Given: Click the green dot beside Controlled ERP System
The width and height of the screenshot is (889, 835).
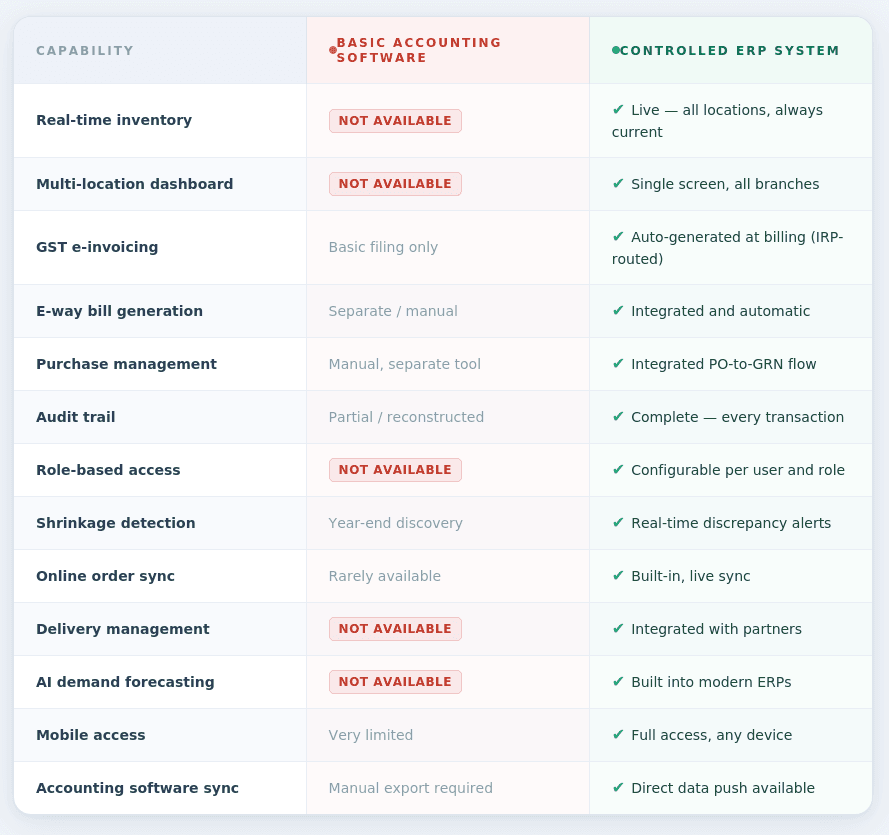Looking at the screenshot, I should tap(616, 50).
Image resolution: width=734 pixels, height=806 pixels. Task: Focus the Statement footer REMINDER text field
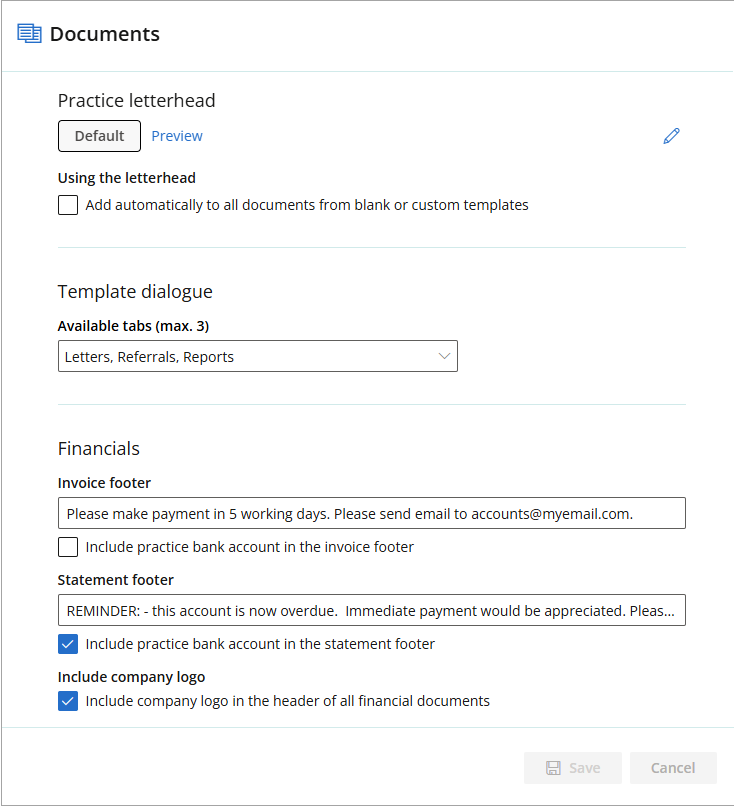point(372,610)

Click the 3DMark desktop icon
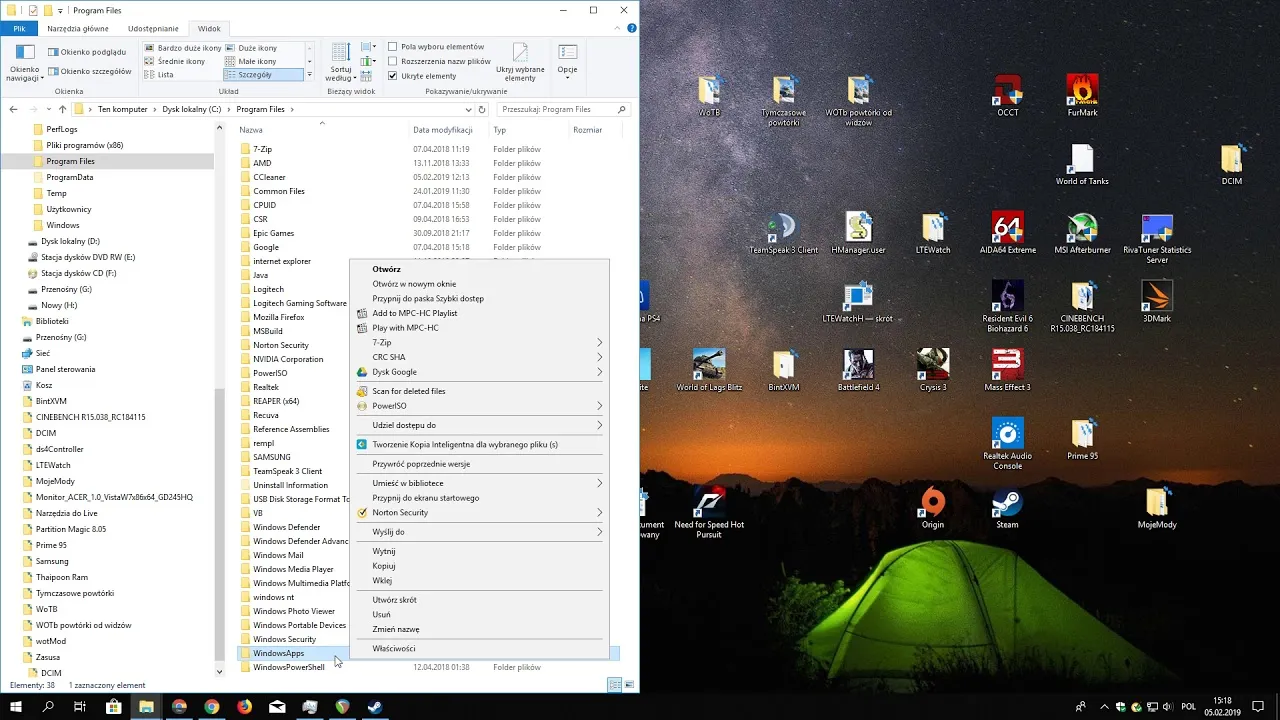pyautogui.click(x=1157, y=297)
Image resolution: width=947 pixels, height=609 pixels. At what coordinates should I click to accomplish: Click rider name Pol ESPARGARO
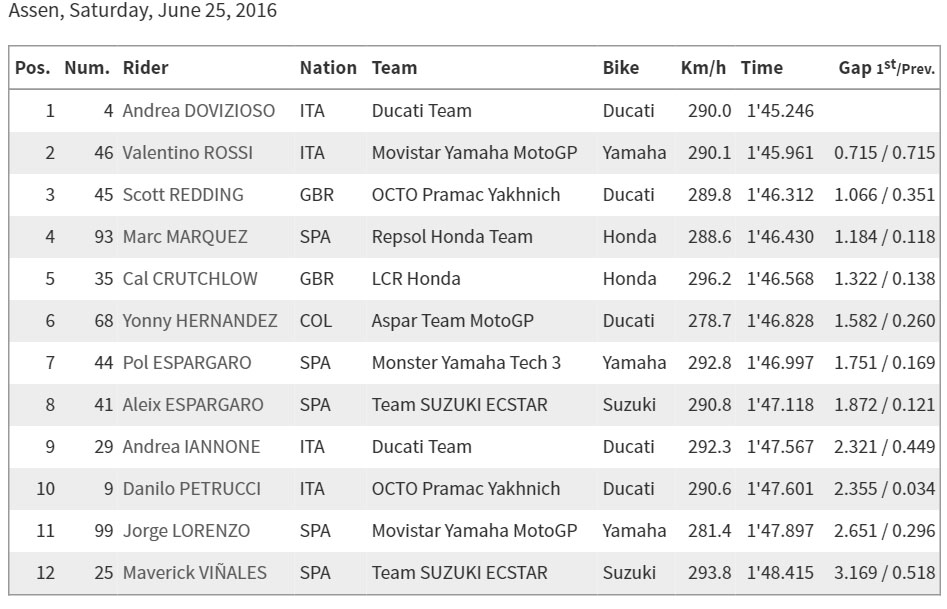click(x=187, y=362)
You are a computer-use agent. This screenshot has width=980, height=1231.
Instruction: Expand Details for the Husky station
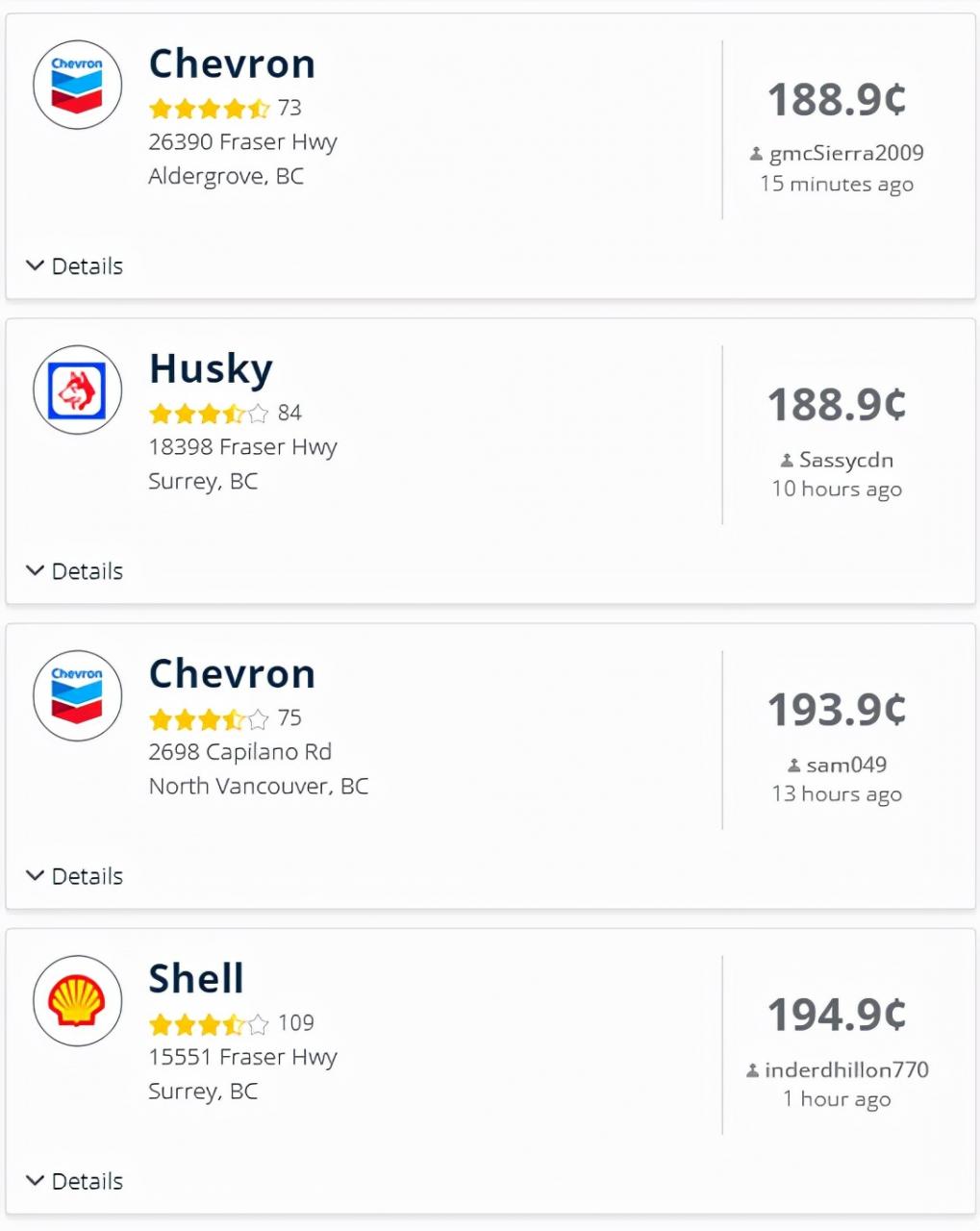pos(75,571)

▶ _Exercise_
Print, exactly, each line above from the one with "Click the 3DMark desktop icon" to the one with "You are a computer-use", end lines included. Leave pictures out of it.

▶ _Expected answer_
Click the 3DMark desktop icon
pyautogui.click(x=1157, y=297)
Image resolution: width=947 pixels, height=609 pixels. At what coordinates should I click to accomplish: Click rider name Pol ESPARGARO
click(x=187, y=362)
You are a computer-use agent. This screenshot has width=980, height=1231.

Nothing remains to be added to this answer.